Prompt — Reproduce the forum thread below word for word, from "Before you try" to "in this world.".

Supplied passage —
%%


      Imagine these two worlds actually do exist; and instead of using the real interface that provides a clear bool answer to "the generative system has gone off the rails" they *want* to be called Mr Tinkerberry

      Which world do you think this example lives in? You could convince me, Mr Tinkleberry is a cute example of the latter, obviously... but it'd take effort to convince me that this reality is half reasonable or that's it's reasonable that people who would want to call themselves engineers should feel proud to be a part of this one.

      Before you try to strawman my argument, this isn't a gatekeeping argument. It's only a critical take on the interface options we have to understand something that might as well be magic, because that serves the snakeoil sales much better.

      > > Is the magic token machine working?

      > Fuck I have no idea dude, ask it to call you a funny name, if it forgets the funny name it's probably broken, and you need to reset it

      Yes, I enjoy working with these people and living in this world.

      • gyomu 2 days ago

        It is kind of wild that not that long ago the general sentiment in software engineering (at least as observed on boards like this one) seemed to be about valuing systems that were understandable, introspectable, with tight feedback loops, within which we could compose layers of abstractions in meaningful and predictable ways (see for example the hugely popular - at the time - works of Chris Granger, Bret Victor, etc).

        And now we've made a complete 180 and people are getting excited about proprietary black boxes and "vibe engineering" where you have to pretend like the computer is some amnesic schizophrenic being that you have to coerce into maybe doing your work for you, but you're never really sure whether it's working or not because who wants to read 8000 line code diffs every time you ask them to change something. And never mind if your feedback loops are multiple minutes long because you're waiting on some agent to execute some complex network+GPU bound workflow.

      • orbital-decay 2 days ago

        This reads like you either have an idealized view of Real Engineering™, or used to work in a stable, extremely regulated area (e.g. civil engineering). I used to work in aerospace in the past, and we had a lot of silly Mr Tinkleberry canaries. We didn't strictly rely on them because our job was "extremely regulated" to put it mildly, but they did save us some time.

%%

Recorded data —
%%

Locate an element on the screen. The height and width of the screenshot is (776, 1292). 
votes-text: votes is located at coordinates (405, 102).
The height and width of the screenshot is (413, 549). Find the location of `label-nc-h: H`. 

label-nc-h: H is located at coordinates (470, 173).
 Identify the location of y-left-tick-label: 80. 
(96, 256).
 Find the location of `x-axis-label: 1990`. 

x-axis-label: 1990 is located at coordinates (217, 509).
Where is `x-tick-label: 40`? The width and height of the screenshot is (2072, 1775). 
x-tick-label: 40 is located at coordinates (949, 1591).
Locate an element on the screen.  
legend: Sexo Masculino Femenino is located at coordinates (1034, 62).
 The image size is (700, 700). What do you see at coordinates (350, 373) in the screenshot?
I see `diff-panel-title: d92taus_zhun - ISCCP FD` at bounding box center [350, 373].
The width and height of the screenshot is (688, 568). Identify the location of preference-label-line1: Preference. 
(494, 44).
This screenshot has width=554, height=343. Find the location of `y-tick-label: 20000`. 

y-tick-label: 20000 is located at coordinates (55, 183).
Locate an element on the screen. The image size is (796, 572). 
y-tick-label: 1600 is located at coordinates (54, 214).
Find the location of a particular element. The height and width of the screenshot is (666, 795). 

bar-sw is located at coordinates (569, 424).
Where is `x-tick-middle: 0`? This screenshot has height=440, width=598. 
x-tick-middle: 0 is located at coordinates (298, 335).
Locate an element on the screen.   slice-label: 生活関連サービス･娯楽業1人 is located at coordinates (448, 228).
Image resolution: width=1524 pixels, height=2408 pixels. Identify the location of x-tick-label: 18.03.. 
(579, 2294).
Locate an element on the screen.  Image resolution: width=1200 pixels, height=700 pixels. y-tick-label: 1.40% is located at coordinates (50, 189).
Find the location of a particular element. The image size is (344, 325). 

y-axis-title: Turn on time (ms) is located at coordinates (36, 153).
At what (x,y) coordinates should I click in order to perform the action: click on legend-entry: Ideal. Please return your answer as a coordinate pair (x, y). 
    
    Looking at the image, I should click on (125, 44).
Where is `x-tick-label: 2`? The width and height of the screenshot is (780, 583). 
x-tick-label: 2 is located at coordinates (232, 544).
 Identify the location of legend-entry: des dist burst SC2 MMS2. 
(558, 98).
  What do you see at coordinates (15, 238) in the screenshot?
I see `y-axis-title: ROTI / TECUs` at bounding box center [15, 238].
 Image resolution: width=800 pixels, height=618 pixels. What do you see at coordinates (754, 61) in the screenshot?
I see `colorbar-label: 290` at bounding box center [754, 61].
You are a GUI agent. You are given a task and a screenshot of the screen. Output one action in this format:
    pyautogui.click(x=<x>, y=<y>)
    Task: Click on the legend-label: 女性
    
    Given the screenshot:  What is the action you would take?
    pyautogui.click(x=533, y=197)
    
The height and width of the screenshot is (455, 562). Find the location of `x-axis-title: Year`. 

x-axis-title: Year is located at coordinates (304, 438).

%%

Solution for this problem —
Before you try to strawman my argument, this isn't a gatekeeping argument. It's only a critical take on the interface options we have to understand something that might as well be magic, because that serves the snakeoil sales much better.

      > > Is the magic token machine working?

      > Fuck I have no idea dude, ask it to call you a funny name, if it forgets the funny name it's probably broken, and you need to reset it

      Yes, I enjoy working with these people and living in this world.